What is AWS Elasticsearch
Elasticsearch is an open-source database tool that can be easily deployed and operated. It is used for the analytic purpose and searching your logs and data in general. Basically, it is a NoSQL database to store the unstructured data in document format. Besides from that, if we talk about AWS Elasticsearch, it is like the Amazon which is easier as a service to create it in the clouds. You can use it for various purposes not only for online poor checking your logs or data, but you can also connect it to your cloud watch and use it for modeling after creating the AWS Elasticsearch.
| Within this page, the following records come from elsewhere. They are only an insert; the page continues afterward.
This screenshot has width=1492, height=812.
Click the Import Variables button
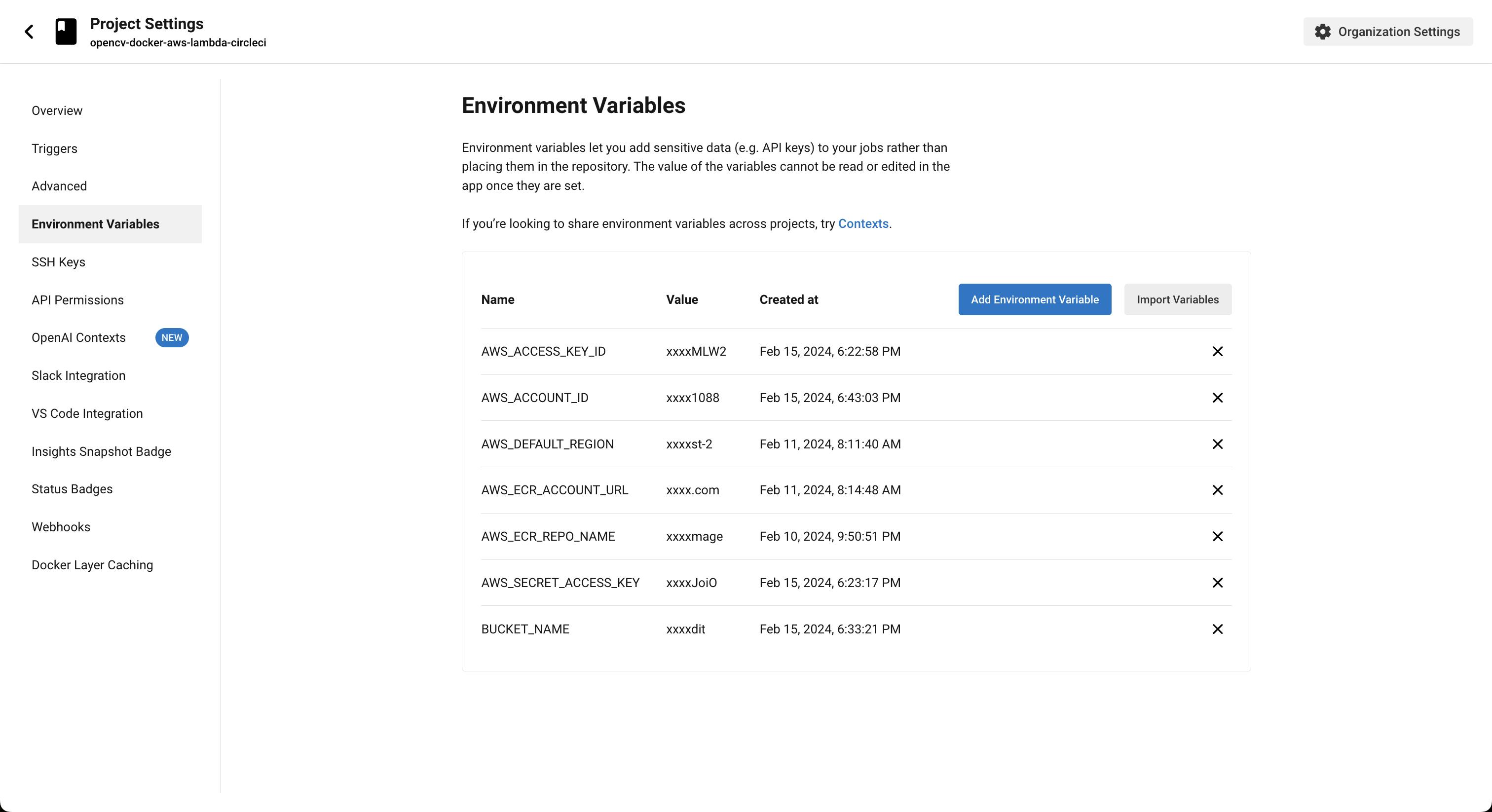1178,299
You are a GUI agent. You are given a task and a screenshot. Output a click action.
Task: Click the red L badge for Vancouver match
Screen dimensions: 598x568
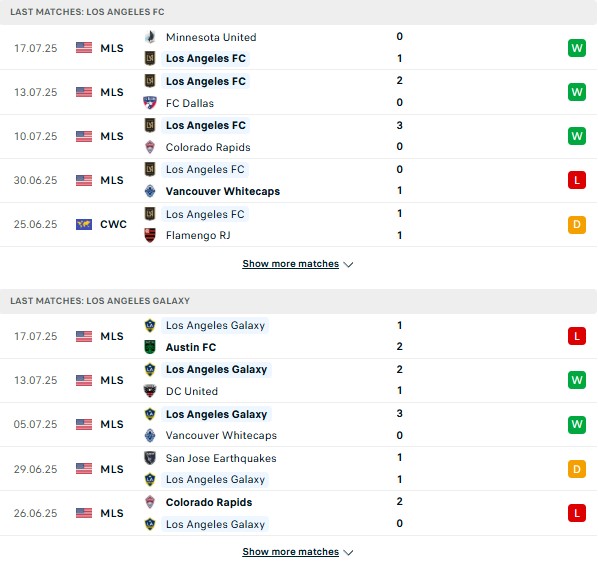click(577, 180)
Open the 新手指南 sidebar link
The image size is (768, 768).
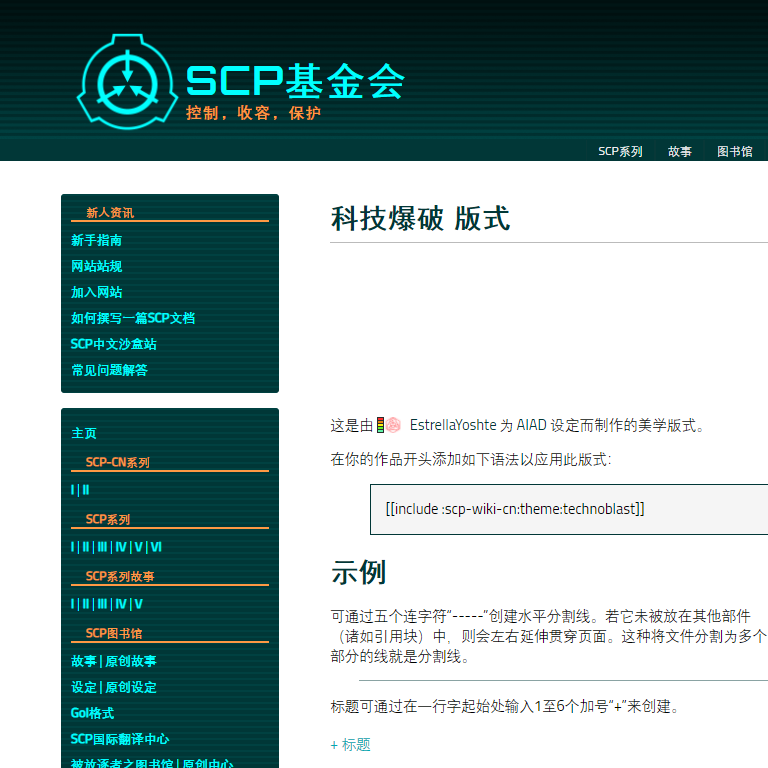point(97,240)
There may be several ways to add data or connect it with your logs after creating the AWS Elasticsearch. We can use it by API and send the bulk data or files. We can also connect with it using any of our code to do this automatically. You can use third-party plugins with AWS Elasticsearch, e.g., Amazon s3 River plugin. AWS Elasticsearch makes things simpler to its users as they do not need to manually create an Elasticsearch cluster. It allows the user to visualize, analyze, and search the data in real-time.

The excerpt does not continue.